Suivre une formation
Aucun diplôme ni certificat spécifique n’est requis pour ouvrir une épicerie de jour ou de nuit. Pour garantir le succès de votre entreprise, certaines qualités et compétences sont nécessaires, à savoir :
- avoir le sens du contact ;
- faire preuve d’une fibre commerciale développée ;
- être parfaitement organisé et savoir gérer les stocks ;
- connaître et respecter la réglementation en vigueur liée à votre commerce.
Pour ce dernier point, il existe des formations dispensées par la Chambre de Commerce et d’Industrie. Vous pouvez également vous adresser à la Fédération des épiciers de France qui propose des formations complètes dédiées aux épiciers. Cependant, pour acquérir les compétences nécessaires à l’exercice du métier d’épicier, notamment en matière de communication, de comptabilité, de gestion ou d’informatique, diverses formations sont disponibles :
- le bac pro technicien conseil vente en alimentation (produits alimentaires et boissons) ;
- le bac pro métiers du commerce et de la vente, option A – animation et gestion de l’espace commercial ;
- le BUT techniques de commercialisation – parcours marketing et management du point de vente ;
- le BTSA technico-commercial, option alimentation et boissons.
Il s’agit d’une liste non exhaustive des formations dédiées à l'entrepreneur voulant évoluer dans ce secteur d’activité. Elles vous permettent d’acquérir les connaissances et les aptitudes nécessaires à une bonne gestion managériale, humaine, administrative et fiscale d’un commerce de détail alimentaire.
Établir un plan de communication percutant
Pour susciter l’intérêt de vos futurs clients et fidéliser ceux existants, il convient de créer un plan de communication efficace. À l’ère du tout numérique, n’hésitez pas à créer un compte professionnel sur les réseaux sociaux tels que Facebook ou Instagram. Pour gagner en visibilité, diffusez votre campagne de publicité ciblée et partagez régulièrement des bons plans. Vous pouvez également créer une fiche Google My Business via le compte Google de votre entreprise pour apparaître dans les requêtes locales. Toutes ces étapes sont efficaces pour vous démarquer des autres épiceries concurrentes.

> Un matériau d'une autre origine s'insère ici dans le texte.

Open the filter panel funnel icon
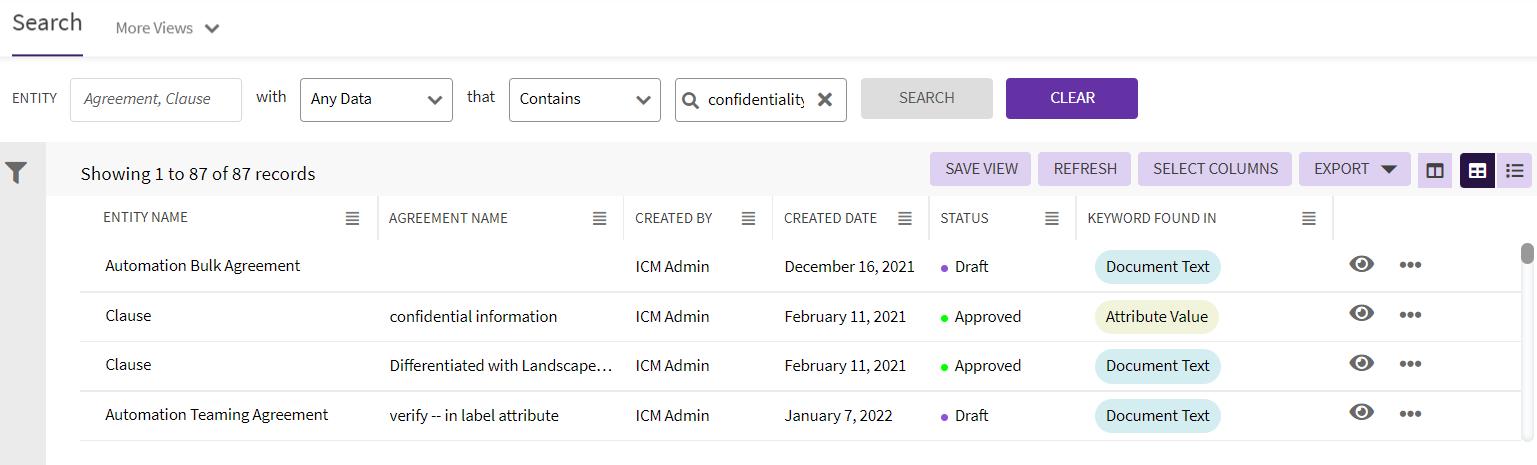The height and width of the screenshot is (465, 1537). [16, 173]
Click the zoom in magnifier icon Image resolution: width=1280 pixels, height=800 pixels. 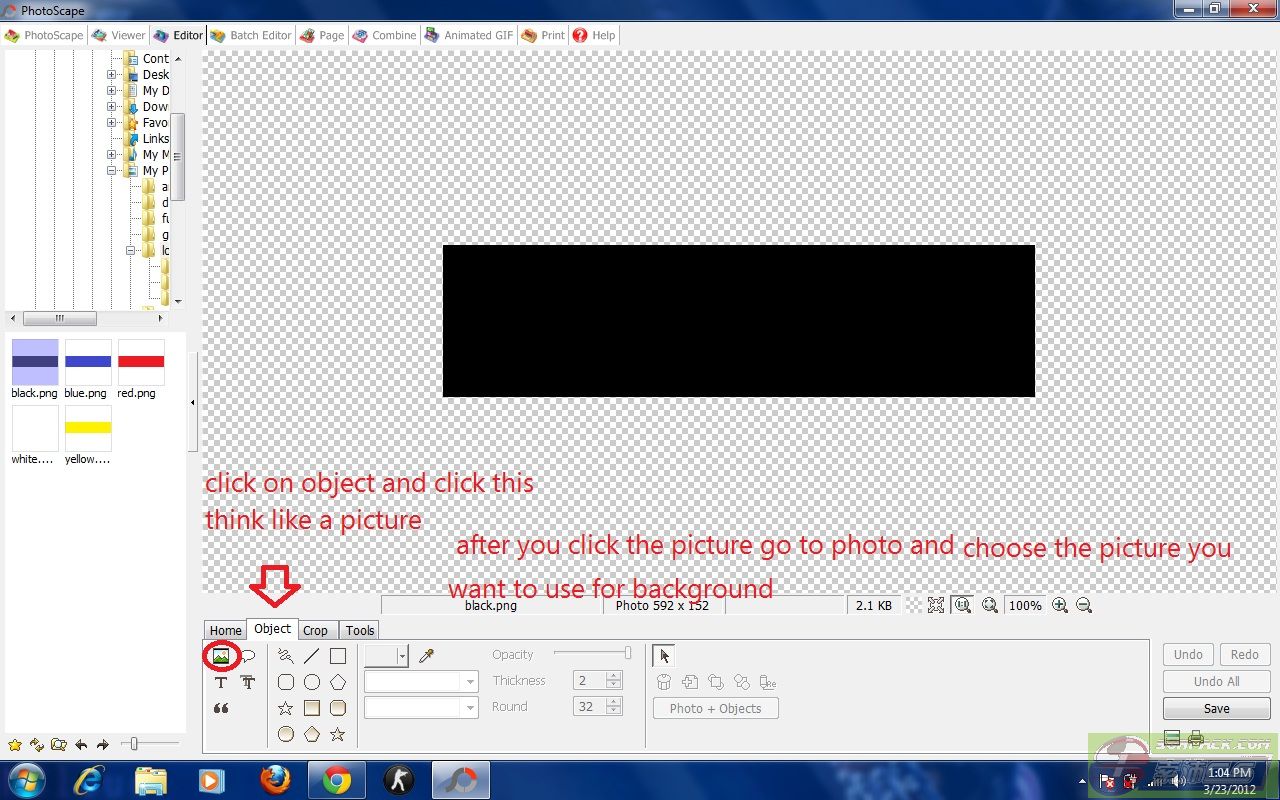pyautogui.click(x=1060, y=605)
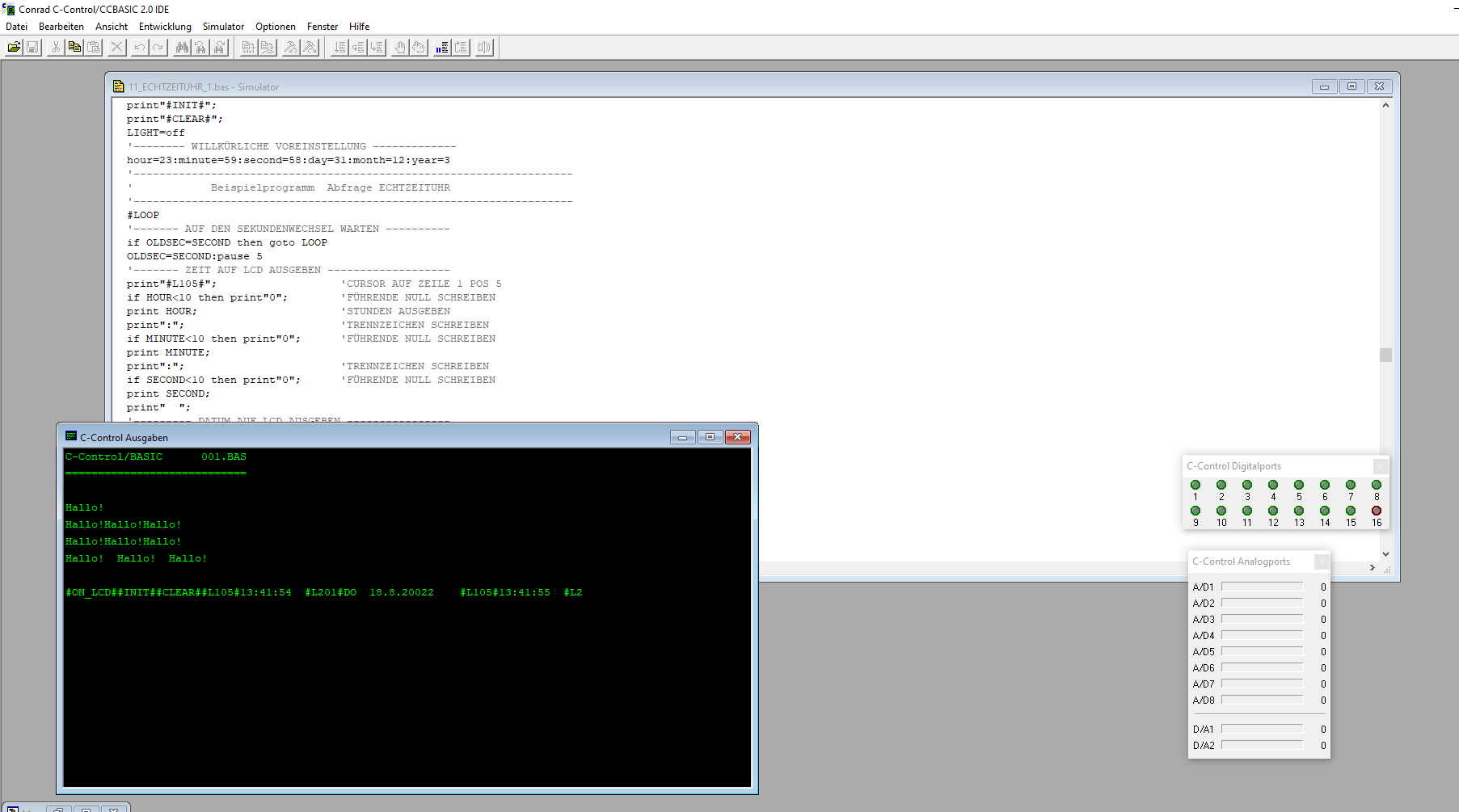This screenshot has height=812, width=1459.
Task: Open the Entwicklung menu
Action: point(165,27)
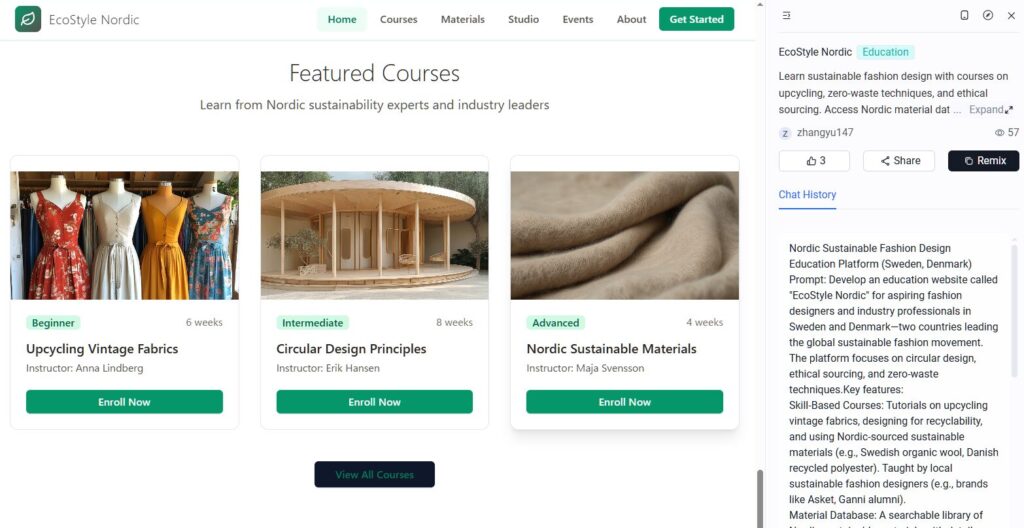Click the view count eye icon
1024x528 pixels.
[x=999, y=133]
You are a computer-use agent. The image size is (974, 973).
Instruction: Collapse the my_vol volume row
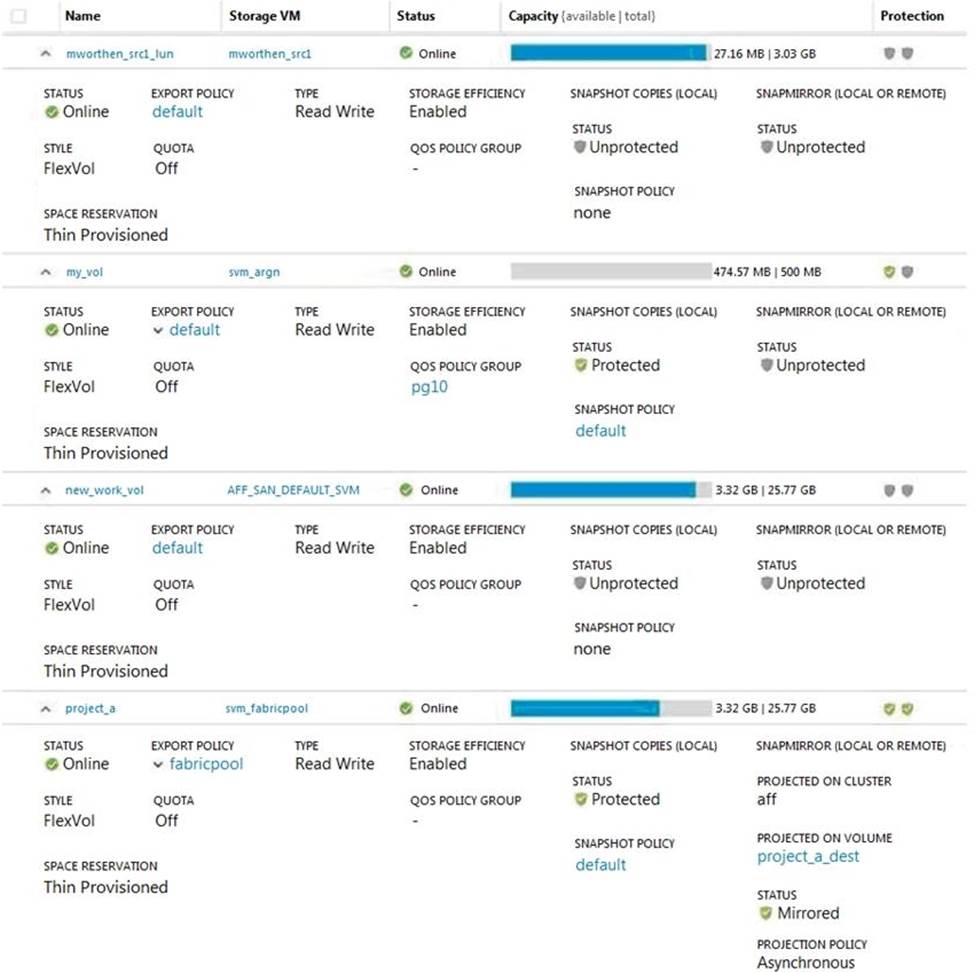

Combinées à une bonne stratégie de communication digitale, les méthodes de communication traditionnelles représentent votre fer de lance pour marquer les esprits. Misez sur les flyers en prenant soin de choisir de belles photos pour valoriser votre positionnement. Vous pouvez les distribuer dans les commerces environnants pour atteindre un public plus large. Enfin, chouchoutez vos clients, car s’ils sont satisfaits par vos services et la qualité de vos produits, ils en parleront certainement à leur entourage ou vous laisseront des avis sur vos réseaux sociaux. Il n’y a rien de mieux que le marketing de bouche-à-oreille pour fidéliser votre clientèle, augmenter votre chiffre d'affaires et réussir en tant qu'entrepreneur. Voilà les points essentiels à retenir avant d'ouvrir une épicerie.